**WORK TASK:**
Leave the pictures out and quote only the lines from the one with "You are a GUI" down to the end of the listing below.

**DATA SUPPLIED:**
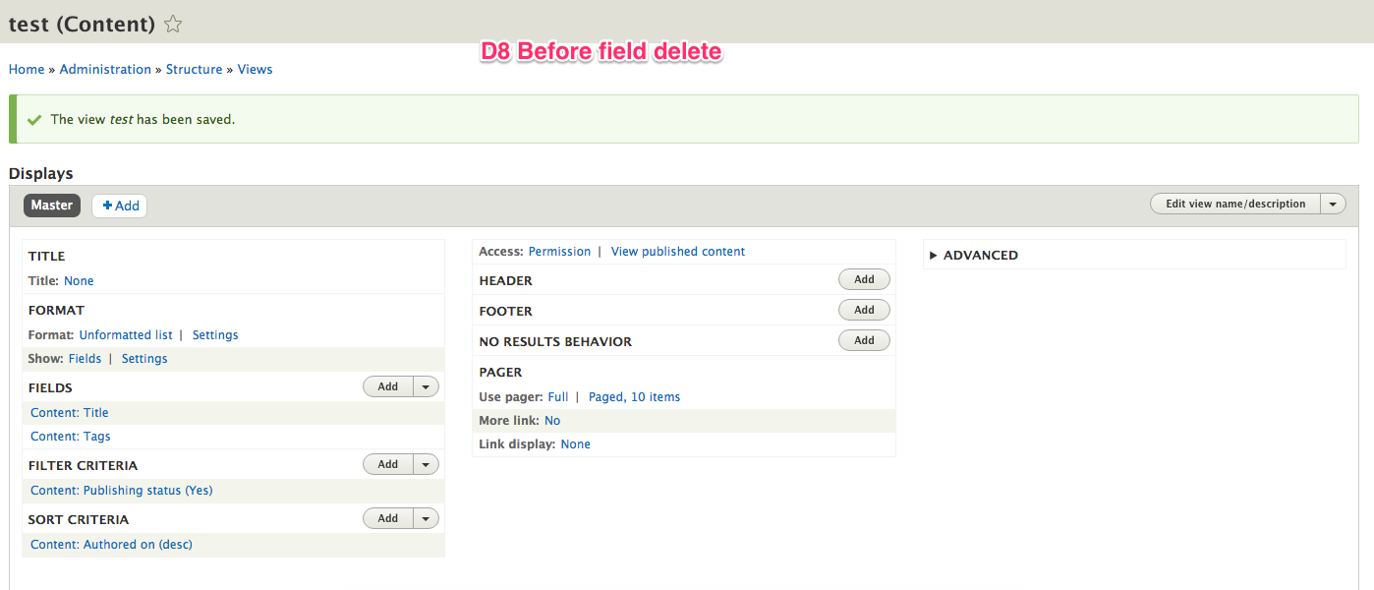Viewport: 1374px width, 590px height.
Task: Open the Paged, 10 items pager settings
Action: pyautogui.click(x=634, y=396)
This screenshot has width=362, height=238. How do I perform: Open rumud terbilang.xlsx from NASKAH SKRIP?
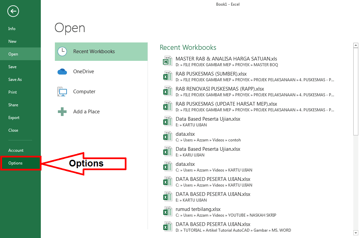pyautogui.click(x=198, y=209)
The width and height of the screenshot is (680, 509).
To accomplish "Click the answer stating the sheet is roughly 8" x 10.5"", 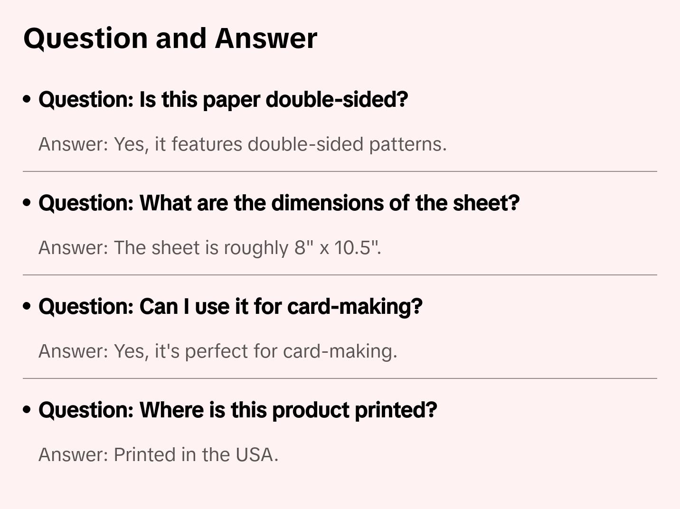I will (x=210, y=248).
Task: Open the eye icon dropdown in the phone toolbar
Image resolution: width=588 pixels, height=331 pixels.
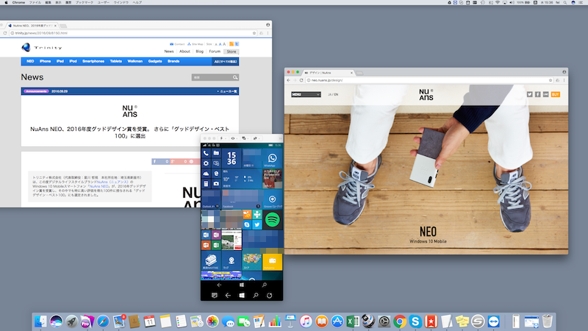Action: tap(234, 138)
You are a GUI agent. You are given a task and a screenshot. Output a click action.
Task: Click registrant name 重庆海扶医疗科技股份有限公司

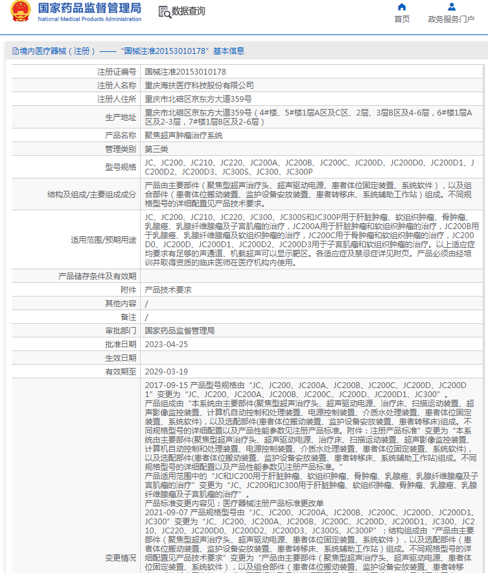point(200,86)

**TASK RESULT:**
You are a GUI agent. You are given a task and a screenshot. Output a click action.
Task: Click registrant name 重庆海扶医疗科技股份有限公司

point(200,86)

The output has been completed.